Just as the old trenches have decayed, so has the town. We visited the Old Courthouse Museum- a wonderful old museum, with a great hoard of objects from the war- and then went to an old antebellum home, the McRaven House. The house seemed to convey the feeling of the town: old, dignified, but decayed. The war devestated the old house, smashing off galleries, destroying roofs and floors, and imbedding the walls with iron. It was repaired, slowly, healing from the war- but in later years it fell back into decay. The current owner has restored it somewhat, though there is still a feeling of age upon it, from the cracks in the wall to the shifting of the bricks outside. The brochure claims the owner wants it that way, though I rather wonder whether that is the real reason.
The rest of Vickburg is in a similar state of decay. The downtown is dotted with boarded-up buildings, and hardly breathes of life. Stretching along the river the residential areas are an odd pattern of beautiful antebellum houses and run down hovels. Only the riverfront has any feeling of vitality: it is here that Vickburg second river invasion has occured, this time of boats not wielding guns but slot machines and hotels.
I suppose one may postulate a passing case for gambling not being a sin per se, but its fosterings are destructive. The casinos have hardly brought prosperity to Vicksburg, or any other Mississippi towns they infest. And no wonder.
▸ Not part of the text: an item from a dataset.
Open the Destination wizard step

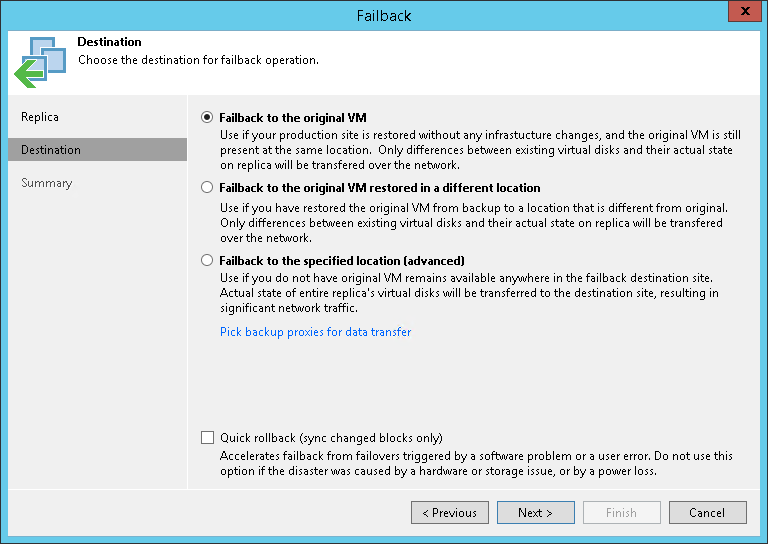pos(51,150)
Each casino is a self-contained city, with resturants, hotels, entertainment (besides plunging money down a slot), etc, so that a casino-goer need not invest his money elsewhere in the area. Pawn shops are the most lucrative business in casino-towns, and though they are not so ubitiquous in Vicksburg as on the Gulf Coast, they are still abundant.
Of course, casinos are not the reason of Vickburg decay- but they have not helped it, and in my opinion, only agravate it. Why our state allows them to continue I do not know- well, yes, I do: casinos are powerful lobbiests, and politicians are ever eager for increased revenue. But even if casinos were bringing in great revenues to "fund education", I, as a Mississippian, would be ashamed of it still. I am hesitant to ban something only because I see abuses: but casinos are of such a pernacious degrading nature to the communities in which the exist that I would be the first to cheer their removal.
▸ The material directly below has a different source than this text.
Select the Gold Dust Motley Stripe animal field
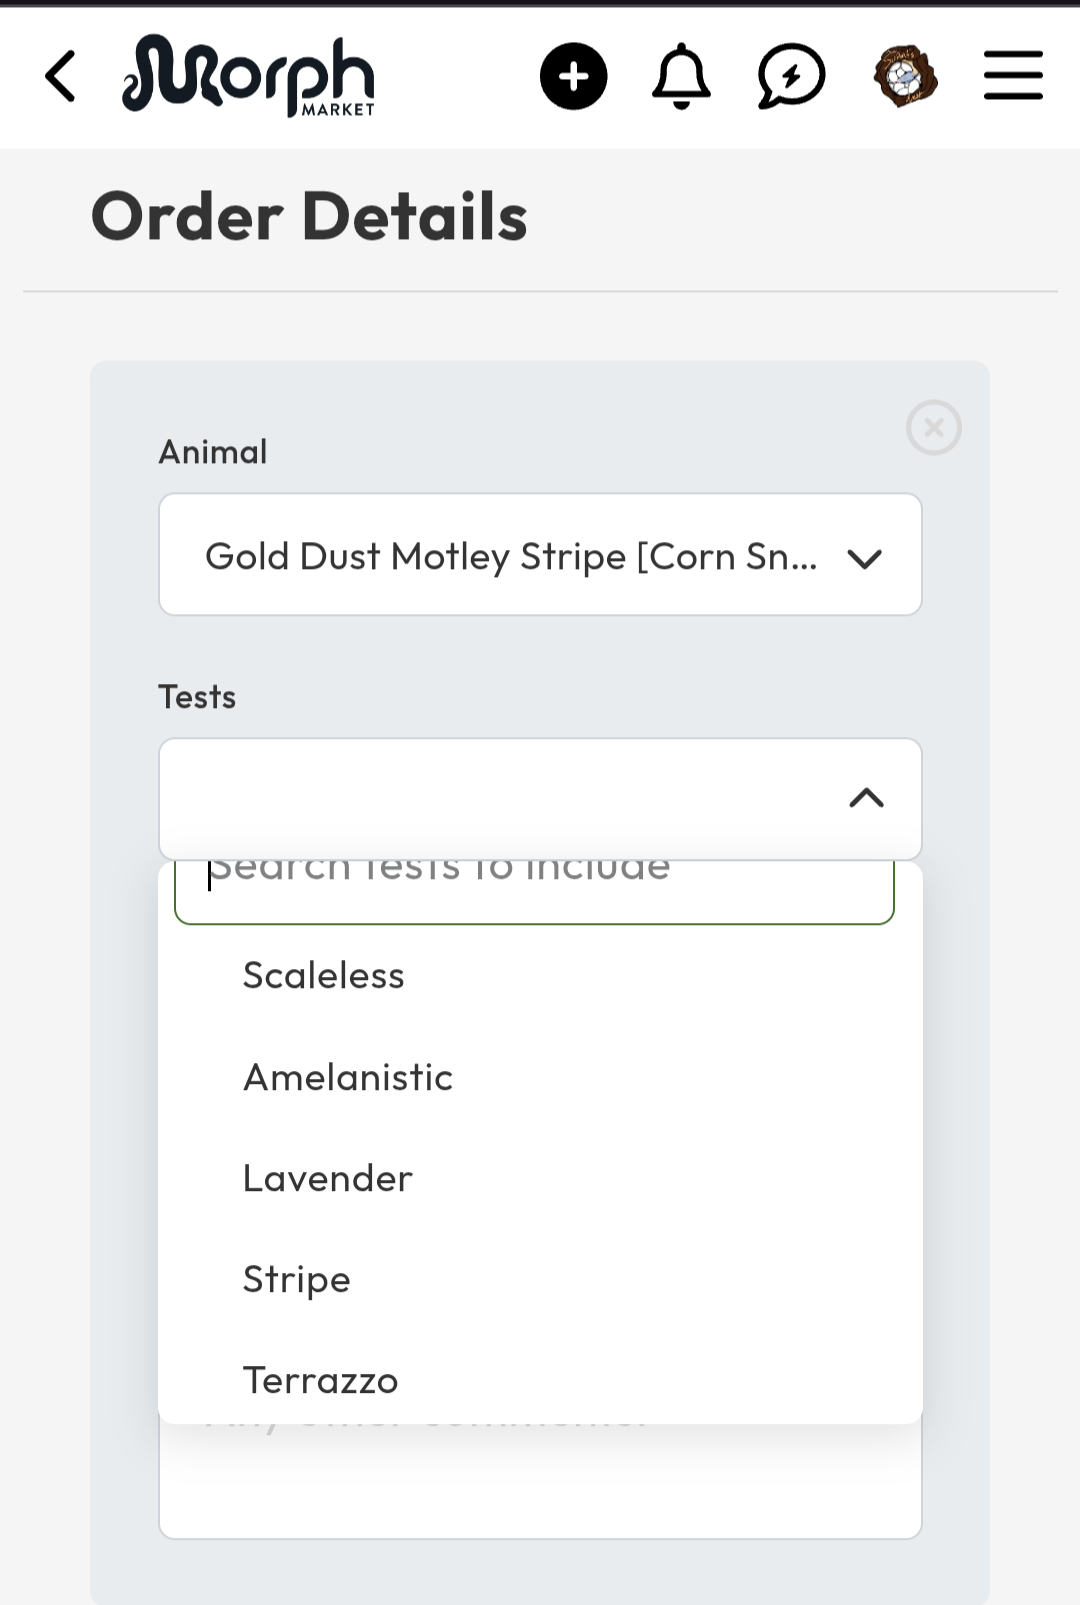 coord(510,555)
We left Vicksburg after viewing the National Cemetery. It is a lovely place, though it abuts the rather industrial riverfront (actually a diversion canal these days, but still a large span of water). The Civil War dead are all Union soldiers, and great numbers are unknown. Indeed, row after row is composed to simple white stones with a number stamped on top. Nothing more. And yet, those simple stones are some of the most stirring monuments in the world. Thousands upon thousands, here, and in a thousand cemeteries across the South, unknown soldiers- men, husbands and sons and brothers who never came home, who were utterly lost to their family's knowledge- lie, sleeping beneath grass and moss. Casinos and crumbling towns do not bother them.
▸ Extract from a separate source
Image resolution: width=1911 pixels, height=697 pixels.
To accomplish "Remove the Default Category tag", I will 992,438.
I came away from Vicksburg with mingled feelings and thoughts. The decay of Vicksburg is not endemic. It is all over the South. But there is also a deep sense of honor, of courage, of ideals higher than any temporary corruption, that lies over such places where men died in such great numbers. And over it all, like those upon steeples of the old churches in Vicksburg's downtown, there stands a cross. Many of the men who died on those hills beheld the cross in their last moments, and we must behold it still, if we desire any hope beyond the decay and corruption of this world.